Apenas em 1978 a sua propriedade e gerência foi assumida por José Alves da Costa, tio de António e Nuno. E foi nessa época que o salão adquiriu a decoração que deixa a Capri na memória de setubalenses e turistas.
“No tecto, as peças de azulejo são da fábrica Viúva Lamego. Já o painel da parede, um retrato do Jardim do Bonfim, foi pintado à mão por outro artesão”, explica Nuno Costa. Os pormenores concretos da história apagaram-se um pouco entre gerações. Mas os segredos da pastelaria e o fabrico próprio não.
“Os laços são a especialidade mais procurada pelos setubalenses, depois os pastéis de nata, o sortido húngaro e o Bolo Rei. As empadas, os croquetes”.
Motivos para Nuno Costa considerar a distinção com a Medalha de Honra da Cidade merecida e “um reconhecimento pelo serviço que a casa tem prestado aos setubalenses e turistas, acabando também por divulgar Setúbal”.
Com a Capri a engalanar o número 33 do Largo da Misericórdia, a rota segue pela Rua Álvaro Castelões até cruzar com a Estevam de Vasconcelos. Rua onde o número 34 é a casa da Pastelaria Abrantes há 98 anos.
De portas e tectos altos, a Abrantes, como é conhecida entre os setubalenses, ainda mantém a inspiração art déco, ou não tivesse sido fundada em 1922, época áurea deste estilo.

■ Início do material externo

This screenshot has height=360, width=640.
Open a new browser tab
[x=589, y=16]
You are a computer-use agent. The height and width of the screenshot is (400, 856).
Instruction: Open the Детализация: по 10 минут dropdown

“Receber a medalha é um orgulho e tem grande significado”, comenta Adélia Ribeiro, actual proprietária da Abrantes. Uma conquista que apenas considera possível “devido ao trabalho dos colaboradores e dedicação dos clientes”.
Também senhora do fabrico próprio, a casa é conhecida pelo “doce de laranja, pastéis de nata, jesuítas de marmelada e gila, tortas, discos, bolos de aniversário. E, claro, pelas amêndoas caramelizadas”. Mas o seu Bolo Rei é o que mais marca a diferença. Uma receita exclusiva, “de massa mais compacta e parecida com a de um biscoito”.
Enquanto não chega o tempo daquele bolo rei é preciso seguir em frente, através da Praça de Bocage e continuar pelo bairro da Fonte Nova até encontrar e Bambu, de frente para a Praça Marquês de Pombal. Está ali há 46 anos, sob o comando de Rosa Idalina Arnuão e do seu marido, criador das merengagens “que levam setubalenses e lisboetas a procurar a Bambu”.
Dona Lila, como é conhecida entre empregados e clientes não tem dúvidas sobre o que distingue a sua casa de outras. “Especialidades como os queijinhos e as laranjinhas, os duchesses e os parisienses. Iguarias que acredita serem diferentes “pelo brio, carinho e amor com que se fazem”.
Uma casa para cinco gerações
O regresso ao coração da baixa tem como destino a Rua Dr. Paula Borba e encerra, por agora, a rota do açúcar.
Ali permanecem algumas das casas mais antigas da cidade, como a Ourivesaria Pedroso.
Aida Teixeira, actual proprietária, afirma que a Ourivesaria Pedroso “é a loja mais antiga da cidade” e está entre as seculares do país. De portas abertas desde 1847 viu nascer a república, findarem ditaduras e crises e renascerem momentos de prosperidade. Firme no número 79 e sob a gestão de cinco gerações, tem muitos setubalenses na carteira de clientes, “mas também é reconhecida por turistas, que procuram marcas nacionais e internacionais” como Eugénio Campos, Ti Sento e Unode50.
Covid-19 Restauração teme tempos de incerteza
Miguel Agostinho encerrou a Adega dos Garrafões de 17 de Março a 18 de Maio. Depois de reabrir portas “alguns clientes voltaram, outros ainda não”, comenta. “O que levou a uma quebra de 70 a 80%”.
Para o empresário “encerrar a restauração durante dois meses foi um erro que o Governo já terá percebido” e acredita que agora tudo será diferente, “porque estamos mais bem preparados e no início da pandemia havia grande incerteza”.
Na Capri, Nuno Costa procurou manter portas abertas, “com o máximo de rigor possível, para os clientes continuarem a encontrar um ambiente acolhedor e seguro”.
Ainda assim a pastelaria teve um período de lay-off e encerrada no mês de Abril. A actividade foi retomada em Maio, “mas com quebras na ordem dos 60%”, que apenas em Julho começaram a ser recuperadas.
Os últimos meses também têm sido difíceis na Abrantes, no entanto, “fechar portas em definitivo está fora de questão”, afirma Adélia Ribeiro no comando de uma casa que também aderiu ao lay-off e, “só em Agosto, enfrentou uma quebra de vendas de 50 a 60%”.